### Source material ###

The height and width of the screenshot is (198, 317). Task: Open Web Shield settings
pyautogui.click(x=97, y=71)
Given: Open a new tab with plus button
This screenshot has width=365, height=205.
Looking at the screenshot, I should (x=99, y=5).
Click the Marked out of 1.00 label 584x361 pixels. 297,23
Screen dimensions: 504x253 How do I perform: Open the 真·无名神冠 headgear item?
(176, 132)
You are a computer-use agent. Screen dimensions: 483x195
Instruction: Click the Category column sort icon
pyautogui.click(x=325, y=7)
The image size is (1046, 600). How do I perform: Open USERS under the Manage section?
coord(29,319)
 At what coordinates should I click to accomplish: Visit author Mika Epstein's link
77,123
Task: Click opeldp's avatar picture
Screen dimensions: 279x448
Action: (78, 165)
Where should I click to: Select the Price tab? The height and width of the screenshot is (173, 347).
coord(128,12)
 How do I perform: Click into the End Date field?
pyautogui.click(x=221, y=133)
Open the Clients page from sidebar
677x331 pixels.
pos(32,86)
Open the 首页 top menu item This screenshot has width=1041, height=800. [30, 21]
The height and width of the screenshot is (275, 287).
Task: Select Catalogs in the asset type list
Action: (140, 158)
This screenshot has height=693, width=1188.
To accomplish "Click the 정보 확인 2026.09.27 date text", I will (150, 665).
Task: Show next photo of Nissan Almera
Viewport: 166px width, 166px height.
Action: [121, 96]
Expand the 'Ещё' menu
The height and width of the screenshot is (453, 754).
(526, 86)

###

Task instructions
Reproduce, exactly and in full, the lines from the one that contains "This screenshot has height=693, width=1188." to the end of the material.

Written answer
This screenshot has height=693, width=1188.
To accomplish "Click the 정보 확인 2026.09.27 date text", I will (150, 665).
Task: Show next photo of Nissan Almera
Viewport: 166px width, 166px height.
Action: [121, 96]
Expand the 'Ещё' menu
The height and width of the screenshot is (453, 754).
(526, 86)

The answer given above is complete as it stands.